Casablanca rush-released Dressed To Kill on March 19, 1975, but despite the album’s obvious quality, it wasn’t the magic bullet Neil Bogart hoped for. It did, however, significantly raise KISS’ profile, peaking at a very respectable No.32 on the Billboard 200, setting the stage for their next release – the much-acclaimed concert album, Alive! – to provide the decisive breakthrough the band had worked so hard to achieve. While that album was shooting up the charts, Donna Summer’s “Love To Love You Baby” also went gold; Casablanca’s future suddenly looked a whole lot brighter.

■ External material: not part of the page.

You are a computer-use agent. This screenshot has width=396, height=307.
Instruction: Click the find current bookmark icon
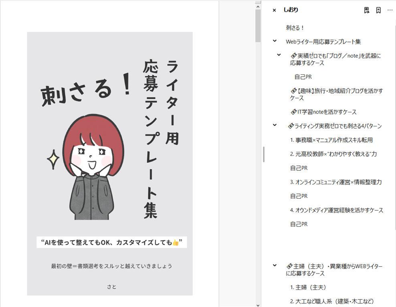pos(366,10)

Primarily because it arrived prior to both Alive! and the all-conquering Bob Ezrin-helmed Destroyer, the importance of Dressed To Kill in KISS’ wider story has since been somewhat overlooked. However, it remains one of the flamboyant US quartet’s most consistent records, and it richly deserves the latter-day plaudits it’s picked up, such as Pitchfork’s 2003 reappraisal, which declared, “Dressed To Kill kicks with ten great tracks in just a little over half an hour – no frills, no duds, just KISS in their prime.”